The monks teach classes on philosophy, Buddhism, Tibetan language and meditation through shorter classes and semester-long courses, which are advertised online and in the monastery itself. Ithaca College junior Anton Popov has been studying with the monks for over a year. Popov is an anthropology major at the college who takes classes on religion and philosophy at the monastery every week. He said he hopes the college and the monastery can build a stronger bond.

“I will say that I do hope that IC and Namgyal Monastery build stronger ties, especially with the philosophy and religion department,” Popov said.

Popov visited the Namgyal Monastery in India while studying abroad in 2019. Now, he takes a class on Lamrim, a Buddhist philosophical system that includes four major sections that detail the paths that lead to enlightenment. The monastery’s resident geshe, a monk with a degree in Tibetan Buddhism, teaches the text. The monks teach from the perspective of Gelug tradition, which is the newest school of thought in Tibetan Buddhism.

“The Gelug tradition [emphasizes] intense study and debate to develop the correct philosophical view before engaging in intensive meditation,” Popov said. “I consider it to be the most gradual path to enlightenment compared to the other schools.”

Among those who organize the classes at the monastery is the administrator Ngawang Dhondup. Dhondup said he believes simple answers about Buddhism and the monastery can be found by asking about the faith and the monastery, but true understanding comes from attending meditation and classes.

“Come to meditation to learn about us,” Dhondup said. “You do not ask about the monastery. You experience it.”

Dhondup is originally from Tibet.

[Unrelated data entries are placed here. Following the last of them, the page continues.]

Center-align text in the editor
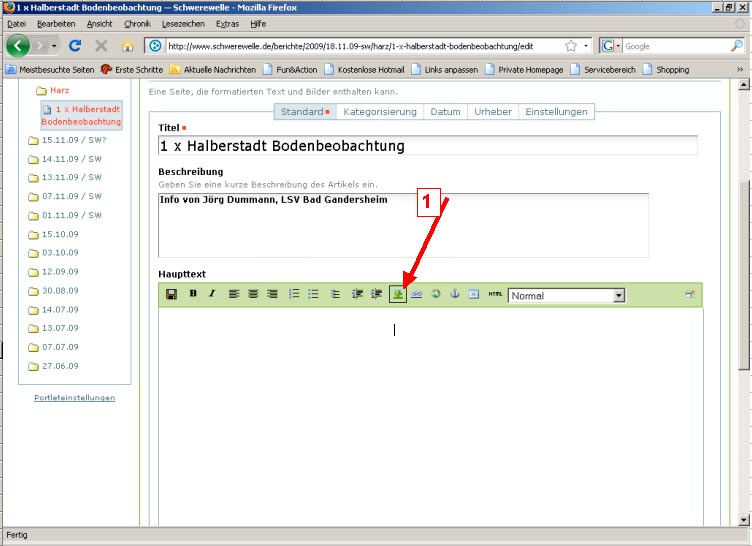Image resolution: width=752 pixels, height=546 pixels. point(253,295)
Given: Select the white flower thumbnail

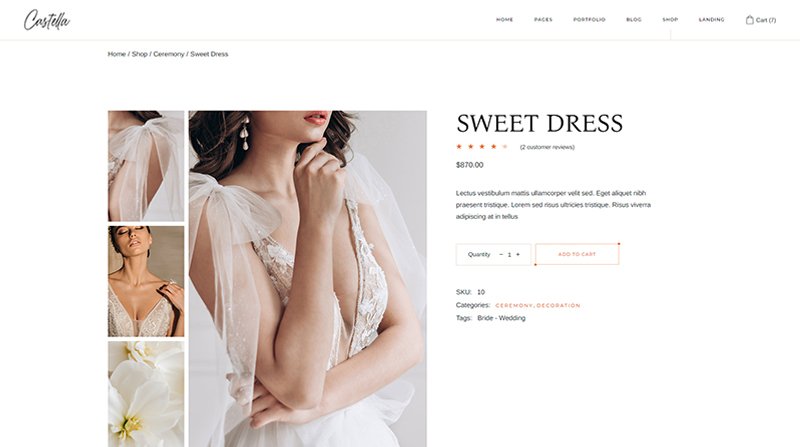Looking at the screenshot, I should coord(146,394).
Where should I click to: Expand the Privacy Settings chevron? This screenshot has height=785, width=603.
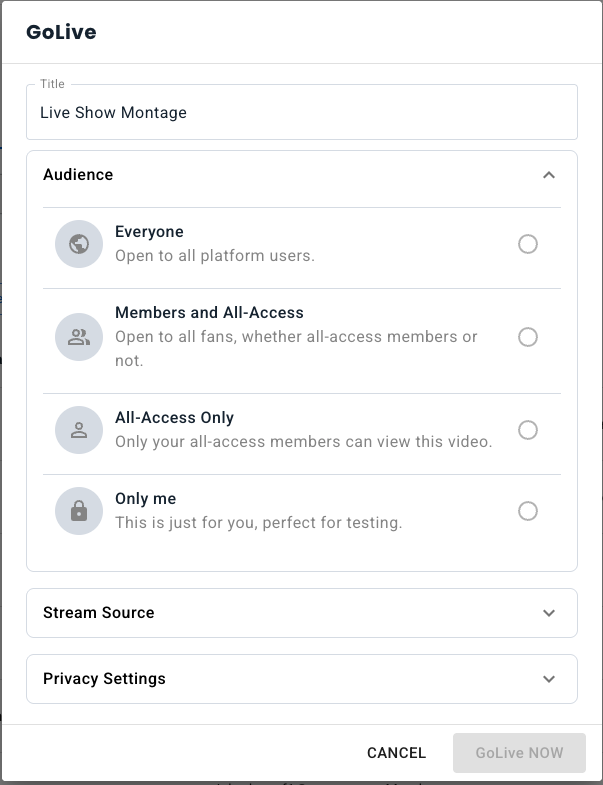pyautogui.click(x=548, y=679)

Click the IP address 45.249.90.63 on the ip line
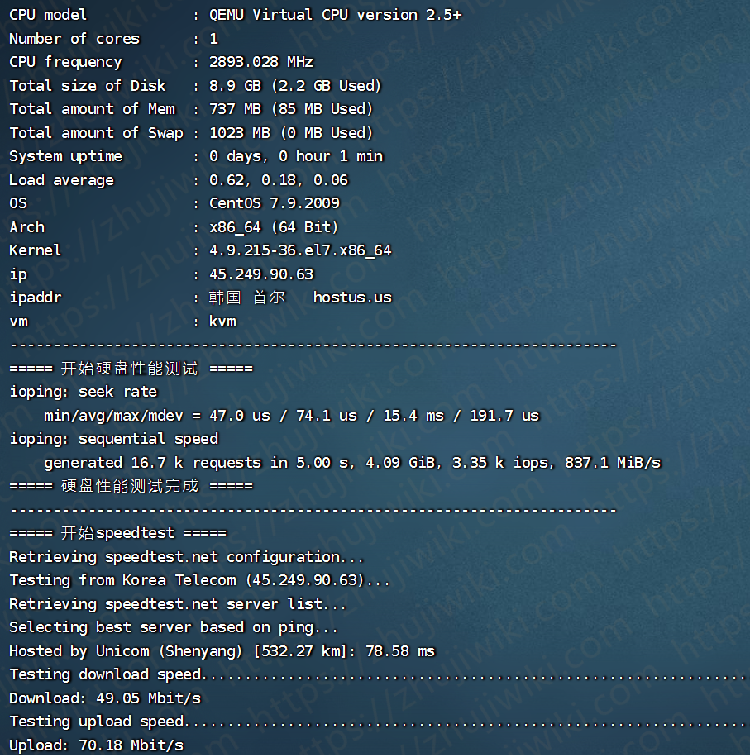(261, 274)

He studied in India and has worked at the monastery since 2007. Dhondup said that to understand Buddhist ways and the philosophy of the monastery, one should work to become more selfless.

“You must wake up in the morning thinking about other people,” Dhondup said. 

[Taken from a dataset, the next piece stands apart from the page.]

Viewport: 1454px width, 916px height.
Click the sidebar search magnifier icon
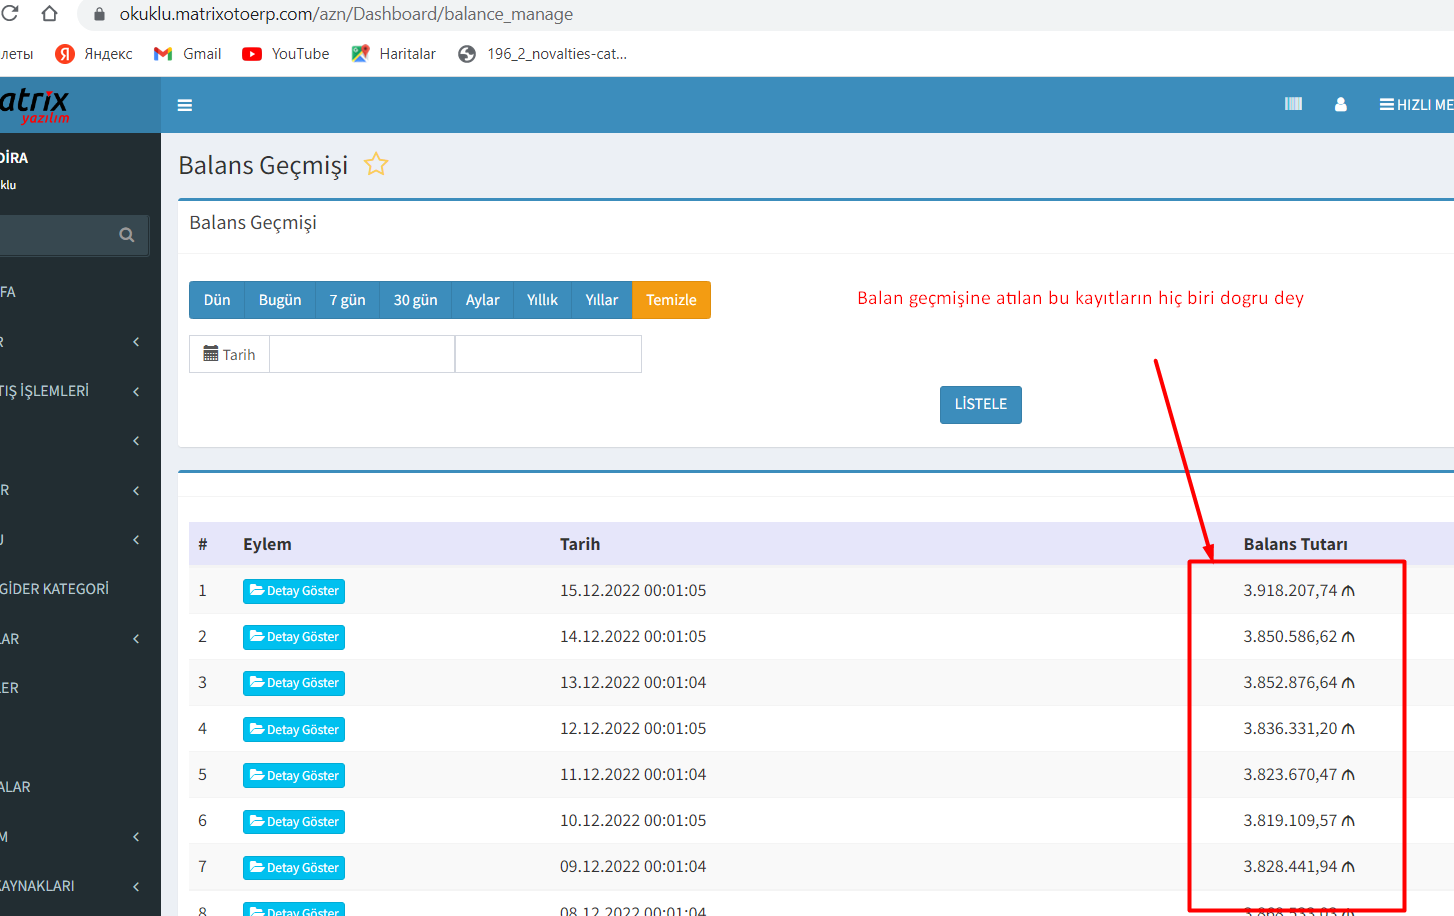127,235
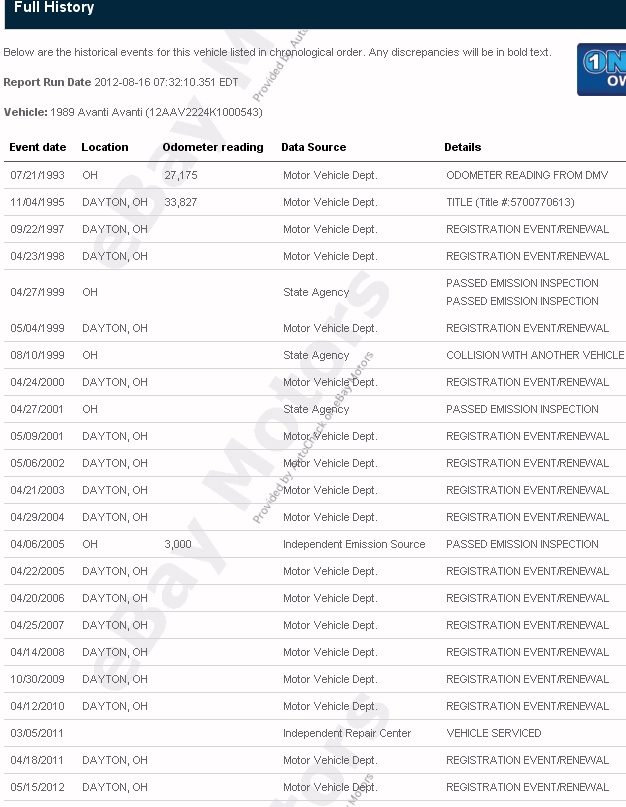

Freshman Tenzin Dongtoe is part of a new generation of Tibetan Americans whose families immigrated to Ithaca and has lived in Ithaca his whole life. Dongtoe said the monastery has long been an ally to Tibetan refugees, who in the mid-20th century were given refugee status in the United States. He also said the monastery partners with the nonprofit organization Tibetan Association of Ithaca.

“Me, personally, and the rest of the new generation of Tibetans in Ithaca are very close to the monks of Namgyal Monastery that reside in Ithaca,” Dongtoe said. “We used to go to Sunday school to learn how to read and write in Tibetan until we reached high school. [This] created a bond between us and the monks.” 

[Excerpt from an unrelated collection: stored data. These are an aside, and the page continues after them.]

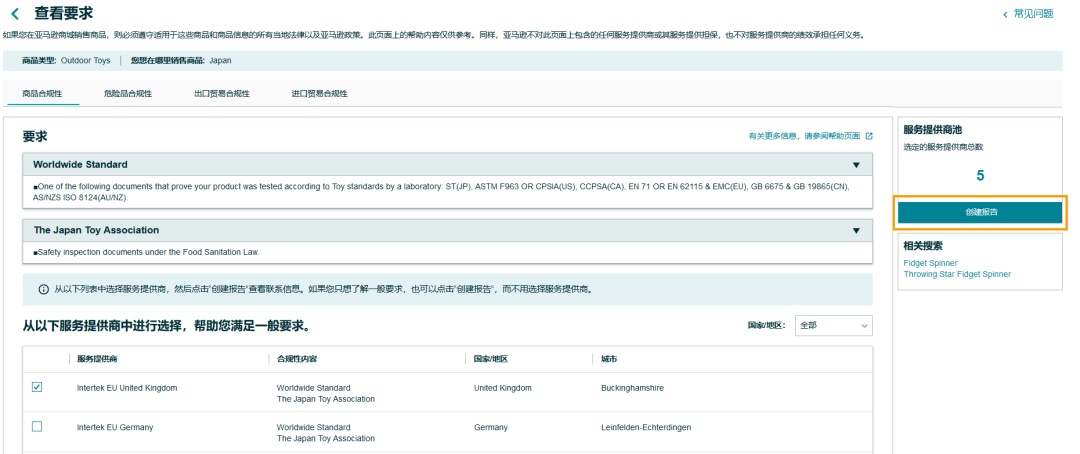Open the 出口贸易合规性 tab

coord(221,94)
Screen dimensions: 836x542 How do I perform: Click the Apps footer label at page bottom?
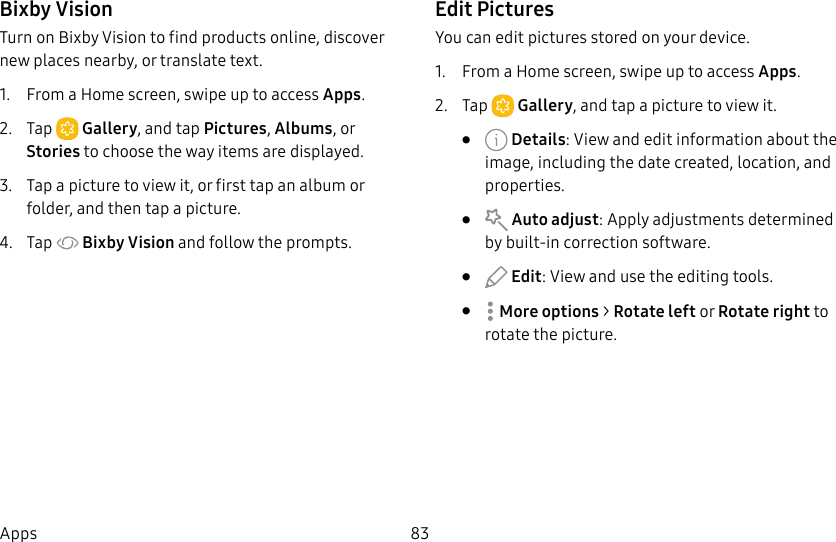click(19, 533)
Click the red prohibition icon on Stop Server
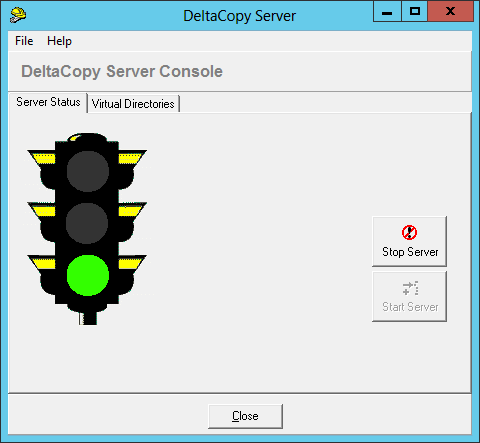480x443 pixels. 409,232
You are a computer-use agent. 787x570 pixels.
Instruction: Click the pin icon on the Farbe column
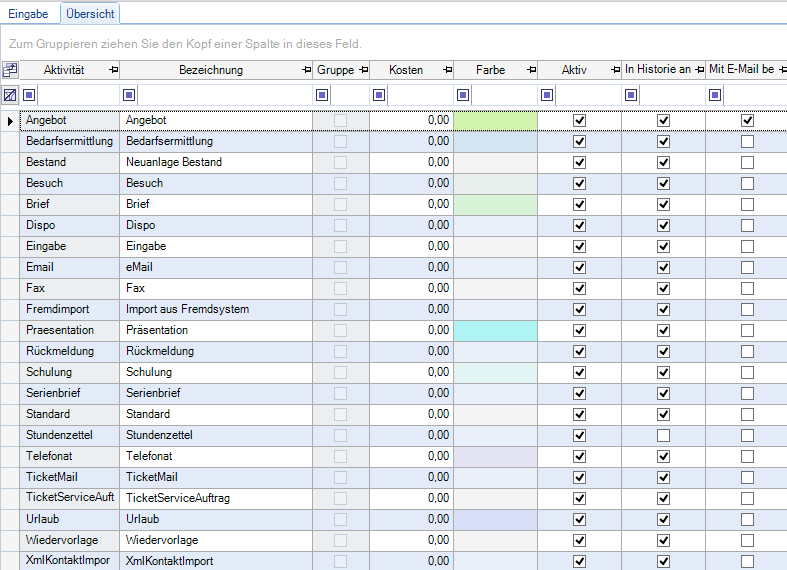coord(529,70)
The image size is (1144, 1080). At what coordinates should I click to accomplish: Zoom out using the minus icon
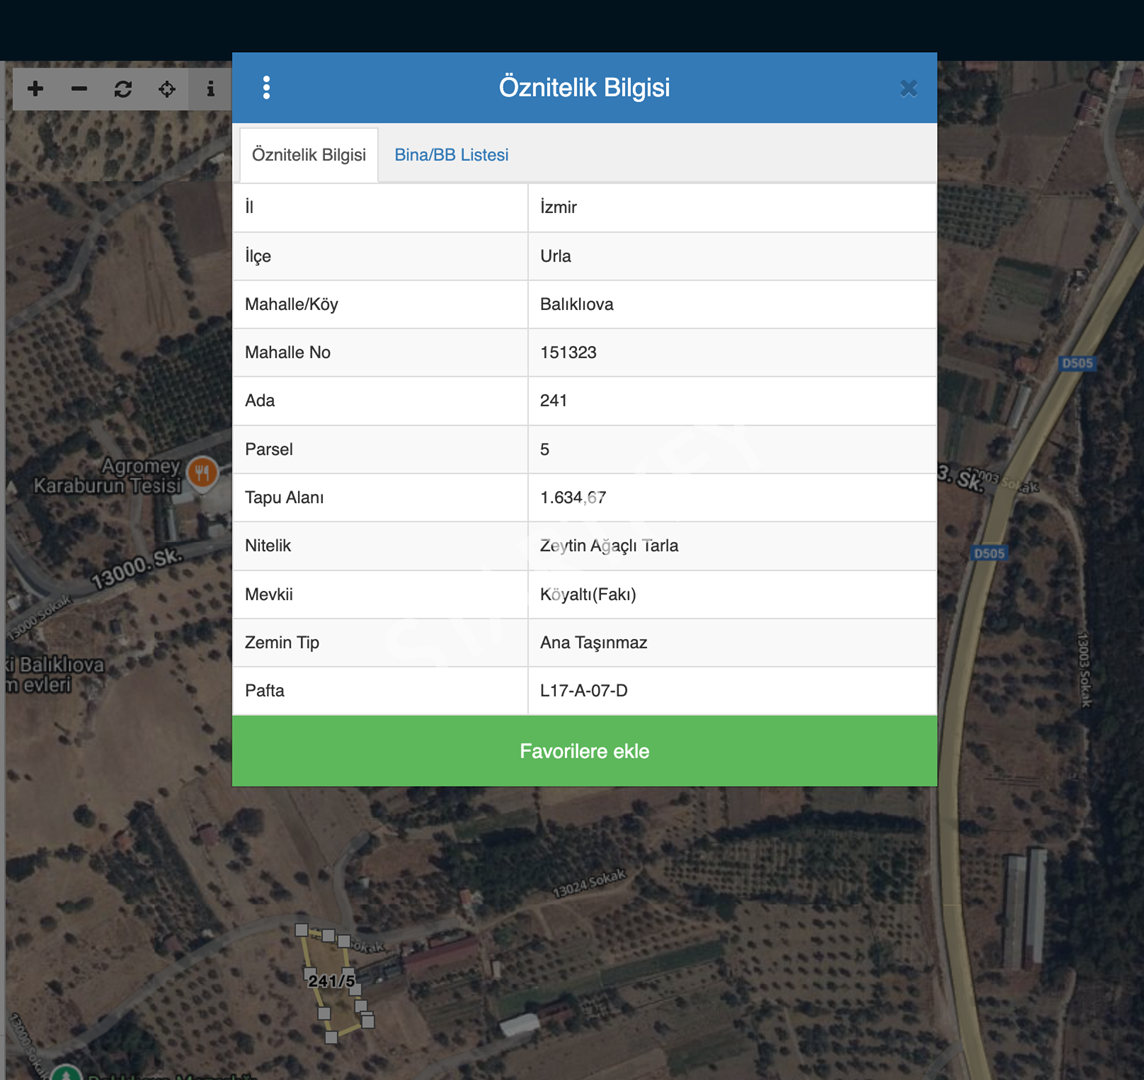pyautogui.click(x=79, y=89)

This connection is preserved by the monastery’s summer retreats and yearly activities, Dongtoe said. Every summer in Ithaca, the monastery hosts a retreat called Kalachakra. The Dalai Lama’s personal monks from India visit for the summer and recite mantras. Dongtoe said that the summer retreat allows participants to form personal relationships with the monks from India.

“We show [the monks] around Ithaca since they’ve never been here before, and we get to connect with the monks,” Dongtoe said. “We also play games like soccer and volleyball with them and go swimming.”

At the end of the Kalachakra, the monks from both Ithaca and India create a sand mandala and help to put together a fire puja. Sand mandalas are intricately designed symbols made of colored sand, crafted and hand-poured by the monks. Per Tibetan Buddhist tradition, the monks create and destroy the mandalas as a way to spread a blessing over the world. A fire puja is a ritual in which a series of offerings are burned to bless the environment and create hope for world peace.

Dongtoe said that practicing different Buddhist rituals continues Tibetan traditions in Ithaca.

“Ithaca is known for being very nice toward immigrants,” Dongtoe said. “Ithaca is a small town, so most communities in Ithaca know about the Tibetan community and support our beliefs.”